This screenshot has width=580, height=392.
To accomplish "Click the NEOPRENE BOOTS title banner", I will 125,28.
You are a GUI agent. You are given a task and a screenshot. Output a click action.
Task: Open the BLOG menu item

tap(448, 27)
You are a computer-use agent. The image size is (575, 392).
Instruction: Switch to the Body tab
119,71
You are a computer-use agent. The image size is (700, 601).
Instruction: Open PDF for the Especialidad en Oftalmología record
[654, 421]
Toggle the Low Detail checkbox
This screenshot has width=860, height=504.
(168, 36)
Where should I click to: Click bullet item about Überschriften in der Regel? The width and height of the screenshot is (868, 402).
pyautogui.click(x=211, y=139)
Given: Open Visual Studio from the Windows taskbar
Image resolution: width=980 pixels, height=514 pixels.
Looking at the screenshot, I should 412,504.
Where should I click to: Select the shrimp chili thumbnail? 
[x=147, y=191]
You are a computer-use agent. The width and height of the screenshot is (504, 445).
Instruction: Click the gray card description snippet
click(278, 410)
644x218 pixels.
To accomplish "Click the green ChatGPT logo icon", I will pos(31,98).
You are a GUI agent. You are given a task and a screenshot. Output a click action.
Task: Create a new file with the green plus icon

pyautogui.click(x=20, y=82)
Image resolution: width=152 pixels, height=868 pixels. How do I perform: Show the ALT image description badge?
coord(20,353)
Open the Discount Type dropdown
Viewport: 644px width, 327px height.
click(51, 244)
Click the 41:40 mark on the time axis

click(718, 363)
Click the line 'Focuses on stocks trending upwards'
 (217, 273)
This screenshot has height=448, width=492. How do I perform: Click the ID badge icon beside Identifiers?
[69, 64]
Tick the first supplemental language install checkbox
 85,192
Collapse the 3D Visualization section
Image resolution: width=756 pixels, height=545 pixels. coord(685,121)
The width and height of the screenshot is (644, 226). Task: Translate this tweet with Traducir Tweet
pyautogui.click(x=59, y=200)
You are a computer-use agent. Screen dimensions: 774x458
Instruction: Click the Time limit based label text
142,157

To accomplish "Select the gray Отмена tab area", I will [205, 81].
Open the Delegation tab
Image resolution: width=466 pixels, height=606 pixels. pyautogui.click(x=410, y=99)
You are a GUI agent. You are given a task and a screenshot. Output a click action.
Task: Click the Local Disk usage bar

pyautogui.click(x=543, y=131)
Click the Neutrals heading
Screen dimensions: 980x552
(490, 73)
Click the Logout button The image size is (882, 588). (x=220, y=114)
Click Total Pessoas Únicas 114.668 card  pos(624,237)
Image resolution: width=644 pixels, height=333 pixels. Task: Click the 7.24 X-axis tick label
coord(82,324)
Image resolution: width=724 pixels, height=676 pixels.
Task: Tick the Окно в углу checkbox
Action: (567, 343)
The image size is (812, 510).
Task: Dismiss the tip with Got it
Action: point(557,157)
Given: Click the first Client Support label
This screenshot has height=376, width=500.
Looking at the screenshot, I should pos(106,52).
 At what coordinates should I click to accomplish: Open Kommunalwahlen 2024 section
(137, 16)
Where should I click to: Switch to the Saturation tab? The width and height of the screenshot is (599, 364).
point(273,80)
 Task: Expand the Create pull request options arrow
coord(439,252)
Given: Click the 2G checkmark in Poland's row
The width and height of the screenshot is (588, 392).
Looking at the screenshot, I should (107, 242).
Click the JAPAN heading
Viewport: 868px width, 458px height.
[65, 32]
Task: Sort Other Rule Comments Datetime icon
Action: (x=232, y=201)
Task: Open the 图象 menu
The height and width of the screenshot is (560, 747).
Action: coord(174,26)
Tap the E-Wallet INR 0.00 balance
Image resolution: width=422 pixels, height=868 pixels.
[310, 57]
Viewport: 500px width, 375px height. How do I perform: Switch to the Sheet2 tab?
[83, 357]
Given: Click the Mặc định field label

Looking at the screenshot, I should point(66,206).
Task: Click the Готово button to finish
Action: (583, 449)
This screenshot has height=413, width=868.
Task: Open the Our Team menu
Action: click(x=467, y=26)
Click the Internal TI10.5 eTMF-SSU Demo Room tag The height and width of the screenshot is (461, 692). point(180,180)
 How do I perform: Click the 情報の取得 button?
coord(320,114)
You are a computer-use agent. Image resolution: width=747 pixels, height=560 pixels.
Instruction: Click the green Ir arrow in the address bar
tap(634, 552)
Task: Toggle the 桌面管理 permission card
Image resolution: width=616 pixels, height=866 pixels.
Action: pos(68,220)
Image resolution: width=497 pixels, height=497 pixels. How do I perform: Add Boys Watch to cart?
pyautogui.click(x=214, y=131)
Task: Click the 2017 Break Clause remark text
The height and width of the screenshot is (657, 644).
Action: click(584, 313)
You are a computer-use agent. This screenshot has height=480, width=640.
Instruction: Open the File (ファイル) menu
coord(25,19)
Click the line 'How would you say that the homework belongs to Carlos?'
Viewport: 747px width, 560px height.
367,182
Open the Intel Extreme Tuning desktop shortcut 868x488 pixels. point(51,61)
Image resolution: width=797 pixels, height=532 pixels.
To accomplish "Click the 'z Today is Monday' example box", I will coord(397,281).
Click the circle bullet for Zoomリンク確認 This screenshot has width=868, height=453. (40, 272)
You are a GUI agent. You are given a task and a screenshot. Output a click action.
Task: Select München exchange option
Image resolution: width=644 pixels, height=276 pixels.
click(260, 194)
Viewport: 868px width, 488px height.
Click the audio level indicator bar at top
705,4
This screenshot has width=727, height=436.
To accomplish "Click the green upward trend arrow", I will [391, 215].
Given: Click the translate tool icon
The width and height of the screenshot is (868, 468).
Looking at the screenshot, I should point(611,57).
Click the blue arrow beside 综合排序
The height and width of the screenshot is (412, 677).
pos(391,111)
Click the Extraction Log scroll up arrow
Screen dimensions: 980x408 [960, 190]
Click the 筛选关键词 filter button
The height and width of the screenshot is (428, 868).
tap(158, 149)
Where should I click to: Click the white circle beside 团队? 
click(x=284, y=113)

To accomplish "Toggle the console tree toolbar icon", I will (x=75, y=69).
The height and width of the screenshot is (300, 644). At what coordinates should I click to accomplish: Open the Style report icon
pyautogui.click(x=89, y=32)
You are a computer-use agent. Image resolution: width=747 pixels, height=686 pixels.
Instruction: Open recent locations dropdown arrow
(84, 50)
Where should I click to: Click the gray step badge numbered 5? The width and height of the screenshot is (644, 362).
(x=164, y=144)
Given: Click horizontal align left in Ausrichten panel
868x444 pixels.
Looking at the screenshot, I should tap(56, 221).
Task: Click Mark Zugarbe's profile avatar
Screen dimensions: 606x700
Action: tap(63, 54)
◆ ◆ ◆ ◆ ◆
▶ Exercise
What is needed is an exact copy of the lines above, from the one containing "Task: Toggle the 桌面管理 permission card" through the one containing "Task: Click the 2017 Break Clause remark text", with nothing added.

▶ Solution
Task: Toggle the 桌面管理 permission card
Image resolution: width=616 pixels, height=866 pixels.
Action: pos(68,220)
Image resolution: width=497 pixels, height=497 pixels. How do I perform: Add Boys Watch to cart?
pyautogui.click(x=214, y=131)
Task: Click the 2017 Break Clause remark text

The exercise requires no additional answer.